Allein der Solarstrom soll bis zum Jahr 2022 um 100 Gigawatt ausgebaut werden. Ein laut Analysten sehr ambitioniertes Ziel, denn bisher hat Indien nur rund 4 Gigawatt Solarstrom installiert.

Deutschland unterstützt den sonnenreichen Subkontinent mit verschiedenen Projekten auf seinem Kurs. Allein für die Brahma-Kumaris-Anlage hat das Bundesumweltministerium rund fünf Millionen Euro bereitgestellt, etwa die Hälfte der Investitionssumme.

Die Technik des Kraftwerks ist vergleichsweise einfach, die Materialien können fast komplett vor Ort produziert werden. Die 770 Parabolspiegel reflektieren die Sonnenstrahlen auf jeweils gegenüber stehende gusseiserne Röhren, die über drei Tonnen schwer sind. Diese sogenannten Receiver sind mit Spiralen umwickelt, durch die Wasser fließt. Durch die Hitze verdampft das Wasser darin und treibt eine Turbine an, die Strom produziert.

Der deutsche Bundesverband für Solarwirtschaft hält das Projekt für vielversprechend. «Da die Wärme im Hohlraum des Receivers gespeichert werden kann, kann der Generator unabhängig vom Sonnenstand rund um die Uhr Strom produzieren», sagt David Wedepohl vom Bundesverband Solarwirtschaft.
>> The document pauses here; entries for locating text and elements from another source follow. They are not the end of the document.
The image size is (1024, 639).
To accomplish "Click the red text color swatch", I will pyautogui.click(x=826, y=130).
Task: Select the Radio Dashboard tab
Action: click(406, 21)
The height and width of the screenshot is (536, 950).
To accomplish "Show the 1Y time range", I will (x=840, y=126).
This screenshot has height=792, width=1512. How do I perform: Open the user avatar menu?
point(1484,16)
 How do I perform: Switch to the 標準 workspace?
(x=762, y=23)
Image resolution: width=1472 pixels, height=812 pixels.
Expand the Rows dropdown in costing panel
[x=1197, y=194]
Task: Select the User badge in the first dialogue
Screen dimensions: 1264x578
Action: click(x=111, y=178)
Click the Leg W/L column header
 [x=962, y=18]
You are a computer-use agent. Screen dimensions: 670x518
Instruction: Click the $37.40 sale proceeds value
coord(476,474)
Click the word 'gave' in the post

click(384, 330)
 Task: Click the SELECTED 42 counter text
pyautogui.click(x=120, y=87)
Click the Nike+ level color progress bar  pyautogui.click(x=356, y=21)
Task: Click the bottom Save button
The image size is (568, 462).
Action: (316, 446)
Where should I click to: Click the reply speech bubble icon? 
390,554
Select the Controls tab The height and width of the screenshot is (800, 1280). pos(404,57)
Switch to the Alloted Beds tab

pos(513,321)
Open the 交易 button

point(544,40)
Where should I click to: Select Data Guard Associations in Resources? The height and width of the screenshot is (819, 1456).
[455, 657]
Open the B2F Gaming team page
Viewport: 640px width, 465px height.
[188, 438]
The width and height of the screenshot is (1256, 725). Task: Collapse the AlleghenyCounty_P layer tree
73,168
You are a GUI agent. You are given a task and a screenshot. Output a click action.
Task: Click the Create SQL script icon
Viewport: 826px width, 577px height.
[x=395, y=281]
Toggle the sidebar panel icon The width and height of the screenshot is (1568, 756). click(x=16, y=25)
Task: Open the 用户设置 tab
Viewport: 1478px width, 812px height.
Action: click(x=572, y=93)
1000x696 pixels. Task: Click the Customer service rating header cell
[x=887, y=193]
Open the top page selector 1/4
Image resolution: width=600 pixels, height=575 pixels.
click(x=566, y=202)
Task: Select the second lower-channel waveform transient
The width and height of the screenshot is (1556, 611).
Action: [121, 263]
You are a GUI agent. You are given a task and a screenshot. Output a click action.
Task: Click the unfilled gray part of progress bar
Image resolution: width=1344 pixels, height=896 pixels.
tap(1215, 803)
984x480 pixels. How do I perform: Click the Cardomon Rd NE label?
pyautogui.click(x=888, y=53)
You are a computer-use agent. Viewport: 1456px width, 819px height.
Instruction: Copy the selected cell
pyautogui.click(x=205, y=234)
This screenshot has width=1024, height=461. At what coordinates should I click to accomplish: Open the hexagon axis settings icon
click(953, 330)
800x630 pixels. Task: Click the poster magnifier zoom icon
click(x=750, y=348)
Zudem liefere die Anlage nicht nur Strom, sondern auch Wasserdampf. «Die Kopplung von Strom- und Wärmeproduktion ist besonders effizient», sagt er.

Für die Brahma Kumaris ist dabei vor allem Eines wichtig: «Es macht uns teilweise vom Stromnetz unabhängig», sagt Projektleiter Golo Pilz, der aus Deutschland stammt und seit über 20 Jahren als Yogi bei der Organisation lebt. Dadurch spart sie Geld und muss nicht mit den in Indien häufigen Stromausfällen kämpfen. «In Zukunft werden wir außerdem die Küche unseres Campus mit dem Dampf betreiben. Dort können wir dann für bis zu 30.000 Menschen kochen.»

Solarthermie ist seit dem Preissturz von Photovoltaikanlagen in den vergangenen Jahren eigentlich nicht mehr die erste Wahl für Großprojekte. Denn die Anschaffungskosten sind deutlich höher. Die Wärme kann bei der solarthermischen Anlage durch die Bauart und Isolation der Receiver aber vergleichsweise günstig verwahrt werden. «Die Speicherung der Energie durch Batterien wäre bei einer Photovoltaikanlage teurer», sagt der Leiter des Projekts bei der GIZ, Timon Herzog.

Für Herzog ist der Preis zudem nicht maßgeblich. «Es handelt sich um ein Forschungsprojekt, das sich nicht nur für alle Seiten lohnt, sondern darüber hinaus auch neue Erkenntnisse liefert.» So hoffen die Projektpartner, dass sich die Technik langfristig für die indische Industrie nutzen lässt. «Der Dampf könnte als Prozesswärme für die industrielle Produktion interessant sein», sagt Herzog. Diese ist beispielsweise bei der Trocknung von Lebensmitteln, Papierproduktion, Reinigung oder Gärung einsetzbar.